As with most new architectures, this dream takes a bunch of work to become a reality. Even when you do get your application componentized enough and packaged properly, there are still challenges for DevOps teams to making the shift to continuous delivery and achieving that reduction in cost and increase in speed.
When deploying our app, VCTR (sounds like Victor), we discovered a few of these challenges. Here are our top 5 challenges when trying to move to container deployment for VCTR and how we solved them:
1. Unruly Scripts cost time and developers
Building out the script to deploy our complex, multi-container application was a job in itself. We had to assign a full-stack developer who understood the full architecture and pull him away from building actual product features. Our now “full-time overpaid script guru” spent hours to days updating the script every time we had a new feature to deploy. From a simple 200 lines of code to over 2,000 lines of chaos, the script grew and our productivity lagged.
2. Upgrades are hit or miss
Upgrading our app was a shot in the dark. From small patches to new features, though we tested all permutations of functionality, we had no way to test out the deployment itself. We’d get hung up by silly stuff like “we forgot to purge the db connection” or “we needed to deploy container 1 before destroying container 2”. We attempted to fail forward but ended up spending tons of time debugging instead.
3. Redeploy is not a solution.
In a fully available application, downtime is not an option. The deploy and pray methodology didn’t do much for our nerves (or our careers) either. So, our script guru did his very best to “Fail Forward” by just redeploying and hoping for a fix. That worked sometimes but never allowed us to actually pinpoint and fix the underlying problems.
4. Manual Rollbacks != Fun
When the not-so-trusty redeploy failed, and fail-forward took too long, script guru had to manually roll-back our changes. Imagine the wonderful feeling of removing what he deployed piece by piece while having the team breathing down his neck asking for an estimated time for a ‘fix’. Even when he did get it working…
5. No one knew what we deployed, except our script guru.

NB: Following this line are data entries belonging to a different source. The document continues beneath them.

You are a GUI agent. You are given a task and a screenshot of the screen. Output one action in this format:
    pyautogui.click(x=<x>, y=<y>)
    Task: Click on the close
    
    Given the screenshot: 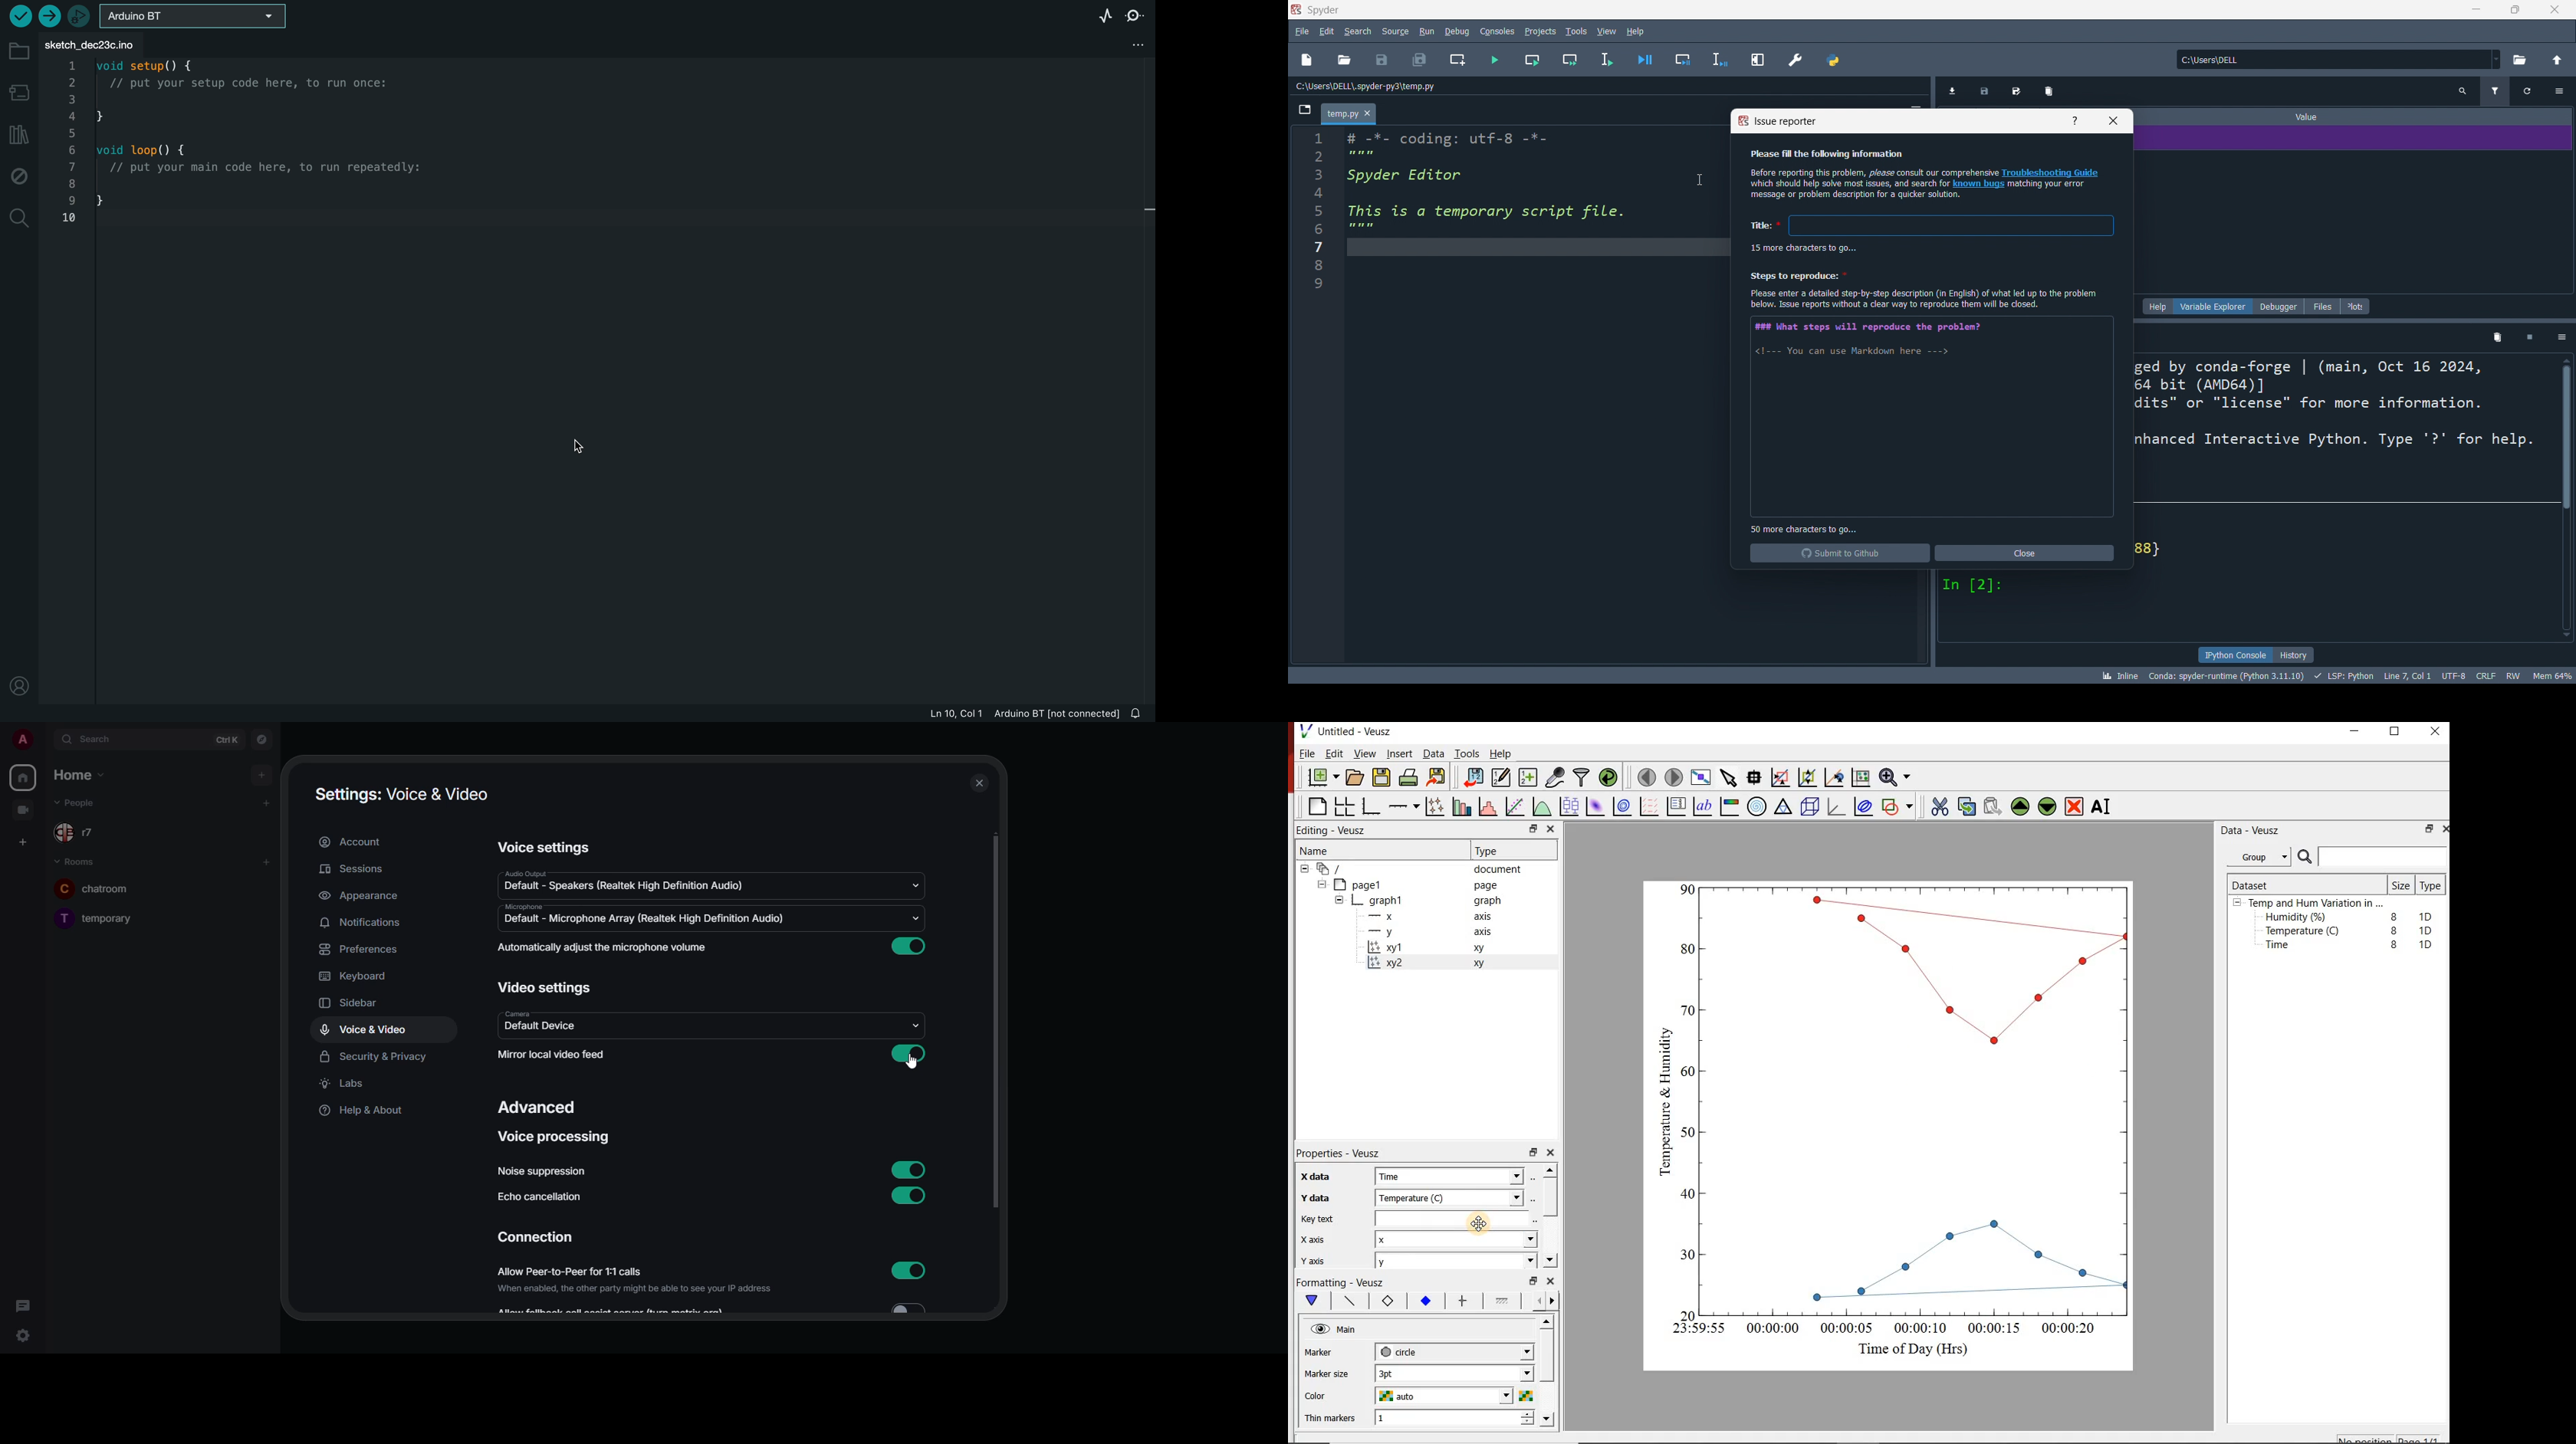 What is the action you would take?
    pyautogui.click(x=2112, y=121)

The development team is making updates based on a supposed end-state they think exists. The Ops team is sending in reports of issues but the dev team says it “works for them”. The cycle continues until someone opens the access to production to pinpoint the problem. Not very easy, flexible or reliable, is it? Oh, and our newly minted script guru has to be around for every deploy. Probably great for his job security but terrible on his personal life. HE CAN NEVER LEAVE..
We realized if we couldn’t solve these problems, there was no path to true continuous deployment. Evidently we were discovering what some tech giants had already realized – they needed a deployment system. That’s why Netflix developed Spinnaker, but it’s designed for a previous generation of infrastructure. That’s why Uber developed Micro Deploy, but they haven’t shared it so you can’t run that.
So we built Skopos, what our script guru calls “continuous deployment for the rest of us”.
We’re in the beta phase with Skopos, so you can check out the full blown product without a registration: https://github.com/datagridsys/skopos-sample-app. We know it solves all of our initial problems with deployment and probably will do the same for you.
To conclude our story, script guru (aka Pavel) is back to building features.